Describe 'FISH: Principle, Procedure and Applications'.

Principle of FISH

The fundamental principle of FISH relies on the hybridization of a labeled DNA probe to its complementary sequence on a target chromosome or DNA sequence. The probe, a short single-stranded DNA fragment, is labeled with a fluorescent dye (fluorophore). When the probe encounters its complementary sequence, it binds (hybridizes) through base pairing (A with T, and G with C). This hybridization is then visualized using a fluorescence microscope, where the fluorophore emits light upon excitation, revealing the location of the target sequence.

Procedure of FISH

The FISH procedure involves several key steps:

• Probe Preparation: DNA probes are designed to target specific genomic regions. These probes are labeled with fluorophores like FITC, Texas Red, or Cy5, each emitting a different color.
• Sample Preparation: Cells or tissues are fixed (e.g., with formaldehyde) to preserve their morphology. Chromosomes are often denatured (separated into single strands) by heating.
• Hybridization: The denatured probe is added to the denatured sample. Hybridization occurs under controlled conditions (temperature, salt concentration) to allow specific binding.
• Washing: Unbound probe is removed by washing.
• Detection & Visualization: The sample is counterstained with a DNA dye (e.g., DAPI) to visualize all chromosomes. A fluorescence microscope is used to detect the fluorescent signal from the hybridized probe.

Applications of FISH

FISH has a wide range of applications across various fields:

• Chromosomal Aberration Detection: Identifying aneuploidies (abnormal chromosome number, e.g., Down syndrome – Trisomy 21), deletions, duplications, and translocations.
• Cancer Diagnostics: Detecting gene amplifications (e.g., HER2/neu in breast cancer) and chromosomal rearrangements associated with specific cancers.

● Aim of the exercise: Reproduce the full text on FISH above word for word. Rely only on the text above.

● Dataset:
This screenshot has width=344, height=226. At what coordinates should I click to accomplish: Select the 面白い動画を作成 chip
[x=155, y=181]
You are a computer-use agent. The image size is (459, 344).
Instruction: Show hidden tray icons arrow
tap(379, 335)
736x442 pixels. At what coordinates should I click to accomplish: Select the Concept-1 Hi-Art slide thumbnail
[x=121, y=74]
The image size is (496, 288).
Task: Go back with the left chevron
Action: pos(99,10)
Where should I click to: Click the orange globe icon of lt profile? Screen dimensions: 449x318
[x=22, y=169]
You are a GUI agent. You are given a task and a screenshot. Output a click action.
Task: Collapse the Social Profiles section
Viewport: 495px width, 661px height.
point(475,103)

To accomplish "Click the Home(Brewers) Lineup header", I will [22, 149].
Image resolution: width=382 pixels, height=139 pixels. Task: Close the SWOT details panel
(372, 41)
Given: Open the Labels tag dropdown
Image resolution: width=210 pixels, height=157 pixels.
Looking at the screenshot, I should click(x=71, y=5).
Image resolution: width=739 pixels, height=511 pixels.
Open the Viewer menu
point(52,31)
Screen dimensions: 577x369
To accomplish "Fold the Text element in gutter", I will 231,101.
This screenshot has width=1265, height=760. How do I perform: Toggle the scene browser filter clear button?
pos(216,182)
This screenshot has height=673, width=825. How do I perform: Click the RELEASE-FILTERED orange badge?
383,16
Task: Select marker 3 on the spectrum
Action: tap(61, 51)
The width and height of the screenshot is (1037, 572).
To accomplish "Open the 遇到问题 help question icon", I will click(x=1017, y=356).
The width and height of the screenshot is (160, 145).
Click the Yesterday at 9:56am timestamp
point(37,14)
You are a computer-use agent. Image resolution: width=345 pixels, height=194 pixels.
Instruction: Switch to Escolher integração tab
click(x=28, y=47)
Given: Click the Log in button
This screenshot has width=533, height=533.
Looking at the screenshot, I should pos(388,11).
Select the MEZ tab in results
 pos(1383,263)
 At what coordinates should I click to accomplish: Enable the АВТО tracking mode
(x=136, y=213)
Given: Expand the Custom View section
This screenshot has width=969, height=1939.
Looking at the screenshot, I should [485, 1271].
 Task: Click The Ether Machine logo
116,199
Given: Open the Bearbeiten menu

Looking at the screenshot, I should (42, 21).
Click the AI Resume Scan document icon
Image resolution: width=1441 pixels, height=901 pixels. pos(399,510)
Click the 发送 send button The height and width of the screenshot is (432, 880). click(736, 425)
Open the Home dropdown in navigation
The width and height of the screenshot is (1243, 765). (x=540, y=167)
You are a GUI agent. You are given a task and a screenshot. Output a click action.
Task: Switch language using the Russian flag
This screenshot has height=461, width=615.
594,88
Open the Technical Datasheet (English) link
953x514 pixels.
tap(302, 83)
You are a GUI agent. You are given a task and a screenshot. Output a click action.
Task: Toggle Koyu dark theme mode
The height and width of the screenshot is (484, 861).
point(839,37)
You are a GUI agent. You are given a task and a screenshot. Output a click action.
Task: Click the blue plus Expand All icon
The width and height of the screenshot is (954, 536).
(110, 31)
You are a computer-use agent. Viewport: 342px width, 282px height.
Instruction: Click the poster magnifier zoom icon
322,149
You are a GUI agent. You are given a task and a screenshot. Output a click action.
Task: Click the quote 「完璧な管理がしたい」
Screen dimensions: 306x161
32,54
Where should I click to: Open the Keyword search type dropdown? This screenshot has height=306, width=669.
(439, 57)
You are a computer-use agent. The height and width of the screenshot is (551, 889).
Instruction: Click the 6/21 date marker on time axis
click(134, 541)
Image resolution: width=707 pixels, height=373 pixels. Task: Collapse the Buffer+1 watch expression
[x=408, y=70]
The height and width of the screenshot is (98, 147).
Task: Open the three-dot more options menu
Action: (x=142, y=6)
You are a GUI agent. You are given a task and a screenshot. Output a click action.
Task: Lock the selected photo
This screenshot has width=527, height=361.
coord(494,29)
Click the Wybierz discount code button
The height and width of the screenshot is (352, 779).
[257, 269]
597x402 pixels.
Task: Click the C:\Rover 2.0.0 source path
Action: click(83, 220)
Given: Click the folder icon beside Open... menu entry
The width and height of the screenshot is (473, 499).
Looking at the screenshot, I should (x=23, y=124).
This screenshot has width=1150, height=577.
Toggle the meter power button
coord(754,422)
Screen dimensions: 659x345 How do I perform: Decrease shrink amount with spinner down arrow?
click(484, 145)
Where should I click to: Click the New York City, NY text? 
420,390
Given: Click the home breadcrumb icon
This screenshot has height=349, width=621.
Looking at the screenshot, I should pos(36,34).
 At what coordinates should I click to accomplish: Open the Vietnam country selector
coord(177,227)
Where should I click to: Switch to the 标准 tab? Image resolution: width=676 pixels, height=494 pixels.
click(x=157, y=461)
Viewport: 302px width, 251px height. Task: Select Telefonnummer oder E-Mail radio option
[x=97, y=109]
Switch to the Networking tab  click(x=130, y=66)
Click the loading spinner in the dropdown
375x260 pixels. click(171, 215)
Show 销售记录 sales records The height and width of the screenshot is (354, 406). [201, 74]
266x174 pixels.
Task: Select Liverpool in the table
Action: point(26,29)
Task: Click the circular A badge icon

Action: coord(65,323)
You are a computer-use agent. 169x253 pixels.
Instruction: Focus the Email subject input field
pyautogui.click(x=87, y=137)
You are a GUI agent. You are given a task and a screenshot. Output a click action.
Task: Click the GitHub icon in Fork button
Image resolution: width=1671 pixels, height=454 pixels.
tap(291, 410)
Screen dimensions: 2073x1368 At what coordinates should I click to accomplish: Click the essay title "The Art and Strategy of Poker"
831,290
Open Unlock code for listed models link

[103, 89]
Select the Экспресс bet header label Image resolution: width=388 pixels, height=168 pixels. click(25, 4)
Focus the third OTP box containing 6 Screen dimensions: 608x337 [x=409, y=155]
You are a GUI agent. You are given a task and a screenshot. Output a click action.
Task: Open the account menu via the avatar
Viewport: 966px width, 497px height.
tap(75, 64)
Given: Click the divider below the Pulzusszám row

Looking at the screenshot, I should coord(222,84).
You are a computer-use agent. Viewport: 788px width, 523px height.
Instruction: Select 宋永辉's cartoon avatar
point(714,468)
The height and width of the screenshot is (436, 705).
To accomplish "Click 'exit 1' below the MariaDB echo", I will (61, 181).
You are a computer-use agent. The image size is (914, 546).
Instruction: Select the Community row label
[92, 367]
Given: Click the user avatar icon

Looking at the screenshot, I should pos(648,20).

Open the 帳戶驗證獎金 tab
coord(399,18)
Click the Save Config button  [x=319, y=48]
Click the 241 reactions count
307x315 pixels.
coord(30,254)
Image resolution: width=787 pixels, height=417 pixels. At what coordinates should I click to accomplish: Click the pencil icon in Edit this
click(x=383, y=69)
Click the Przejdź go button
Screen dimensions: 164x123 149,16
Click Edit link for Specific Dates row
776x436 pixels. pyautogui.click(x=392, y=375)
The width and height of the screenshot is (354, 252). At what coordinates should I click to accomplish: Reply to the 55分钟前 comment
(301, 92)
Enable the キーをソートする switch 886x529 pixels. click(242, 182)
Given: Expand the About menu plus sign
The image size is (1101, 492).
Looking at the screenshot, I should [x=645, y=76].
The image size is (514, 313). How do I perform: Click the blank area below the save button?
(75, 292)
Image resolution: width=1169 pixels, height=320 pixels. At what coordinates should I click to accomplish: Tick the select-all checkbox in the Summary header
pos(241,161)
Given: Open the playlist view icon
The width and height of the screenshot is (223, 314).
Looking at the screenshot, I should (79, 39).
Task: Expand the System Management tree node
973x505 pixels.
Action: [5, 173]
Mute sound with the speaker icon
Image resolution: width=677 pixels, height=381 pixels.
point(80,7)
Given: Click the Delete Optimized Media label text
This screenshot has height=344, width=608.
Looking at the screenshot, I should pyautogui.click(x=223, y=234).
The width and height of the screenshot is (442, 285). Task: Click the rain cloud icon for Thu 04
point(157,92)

● Solution to the problem:
Describe 'FISH: Principle, Procedure and Applications'.

Principle of FISH

The fundamental principle of FISH relies on the hybridization of a labeled DNA probe to its complementary sequence on a target chromosome or DNA sequence. The probe, a short single-stranded DNA fragment, is labeled with a fluorescent dye (fluorophore). When the probe encounters its complementary sequence, it binds (hybridizes) through base pairing (A with T, and G with C). This hybridization is then visualized using a fluorescence microscope, where the fluorophore emits light upon excitation, revealing the location of the target sequence.

Procedure of FISH

The FISH procedure involves several key steps:

• Probe Preparation: DNA probes are designed to target specific genomic regions. These probes are labeled with fluorophores like FITC, Texas Red, or Cy5, each emitting a different color.
• Sample Preparation: Cells or tissues are fixed (e.g., with formaldehyde) to preserve their morphology. Chromosomes are often denatured (separated into single strands) by heating.
• Hybridization: The denatured probe is added to the denatured sample. Hybridization occurs under controlled conditions (temperature, salt concentration) to allow specific binding.
• Washing: Unbound probe is removed by washing.
• Detection & Visualization: The sample is counterstained with a DNA dye (e.g., DAPI) to visualize all chromosomes. A fluorescence microscope is used to detect the fluorescent signal from the hybridized probe.

Applications of FISH

FISH has a wide range of applications across various fields:

• Chromosomal Aberration Detection: Identifying aneuploidies (abnormal chromosome number, e.g., Down syndrome – Trisomy 21), deletions, duplications, and translocations.
• Cancer Diagnostics: Detecting gene amplifications (e.g., HER2/neu in breast cancer) and chromosomal rearrangements associated with specific cancers.